(Work item):
A stretch of the entries below is to be set down exactly, running from the line with "Svenska (181, 905)" through the line with "forest scented candle (154, 1680)", both included, and no other line.

(Excerpted data):
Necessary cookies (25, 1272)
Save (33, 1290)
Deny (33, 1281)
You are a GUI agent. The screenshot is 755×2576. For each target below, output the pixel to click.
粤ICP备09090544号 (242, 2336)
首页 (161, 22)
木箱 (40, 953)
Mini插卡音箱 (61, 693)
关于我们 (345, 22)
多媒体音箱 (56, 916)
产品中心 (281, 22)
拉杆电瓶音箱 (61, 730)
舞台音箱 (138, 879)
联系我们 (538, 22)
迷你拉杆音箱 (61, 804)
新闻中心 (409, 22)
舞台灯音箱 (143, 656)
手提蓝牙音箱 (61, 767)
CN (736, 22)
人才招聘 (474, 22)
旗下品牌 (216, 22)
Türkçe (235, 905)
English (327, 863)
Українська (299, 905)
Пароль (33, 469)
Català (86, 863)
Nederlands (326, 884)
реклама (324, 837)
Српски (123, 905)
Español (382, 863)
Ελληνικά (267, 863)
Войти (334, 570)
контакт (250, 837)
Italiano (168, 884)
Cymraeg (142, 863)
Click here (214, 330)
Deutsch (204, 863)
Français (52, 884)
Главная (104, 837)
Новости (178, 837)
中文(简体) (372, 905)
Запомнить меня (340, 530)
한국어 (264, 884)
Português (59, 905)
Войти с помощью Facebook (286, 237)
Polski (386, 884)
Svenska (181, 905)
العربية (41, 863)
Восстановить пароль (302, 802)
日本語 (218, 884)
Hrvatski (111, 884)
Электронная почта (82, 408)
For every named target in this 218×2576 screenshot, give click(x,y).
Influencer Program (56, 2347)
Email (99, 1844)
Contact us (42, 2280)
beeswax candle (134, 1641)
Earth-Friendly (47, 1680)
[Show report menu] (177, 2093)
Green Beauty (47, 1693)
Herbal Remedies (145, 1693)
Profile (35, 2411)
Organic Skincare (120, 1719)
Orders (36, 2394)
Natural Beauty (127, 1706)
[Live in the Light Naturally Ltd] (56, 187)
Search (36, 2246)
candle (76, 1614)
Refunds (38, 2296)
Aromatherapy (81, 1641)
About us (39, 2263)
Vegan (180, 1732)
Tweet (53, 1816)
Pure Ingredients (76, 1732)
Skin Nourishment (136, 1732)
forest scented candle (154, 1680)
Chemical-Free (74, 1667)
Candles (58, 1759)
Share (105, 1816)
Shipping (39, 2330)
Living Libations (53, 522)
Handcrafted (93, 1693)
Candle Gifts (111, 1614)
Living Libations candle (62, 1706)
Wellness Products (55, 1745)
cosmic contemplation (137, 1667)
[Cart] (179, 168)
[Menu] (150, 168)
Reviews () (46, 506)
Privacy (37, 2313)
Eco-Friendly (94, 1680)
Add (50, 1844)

(Exercise solution):
Svenska (181, 905)
العربية (41, 863)
Восстановить пароль (302, 802)
日本語 (218, 884)
Hrvatski (111, 884)
Электронная почта (82, 408)
For every named target in this 218×2576 screenshot, give click(x,y).
Influencer Program (56, 2347)
Email (99, 1844)
Contact us (42, 2280)
beeswax candle (134, 1641)
Earth-Friendly (47, 1680)
[Show report menu] (177, 2093)
Green Beauty (47, 1693)
Herbal Remedies (145, 1693)
Profile (35, 2411)
Organic Skincare (120, 1719)
Orders (36, 2394)
Natural Beauty (127, 1706)
[Live in the Light Naturally Ltd] (56, 187)
Search (36, 2246)
candle (76, 1614)
Refunds (38, 2296)
Aromatherapy (81, 1641)
About us (39, 2263)
Vegan (180, 1732)
Tweet (53, 1816)
Pure Ingredients (76, 1732)
Skin Nourishment (136, 1732)
forest scented candle (154, 1680)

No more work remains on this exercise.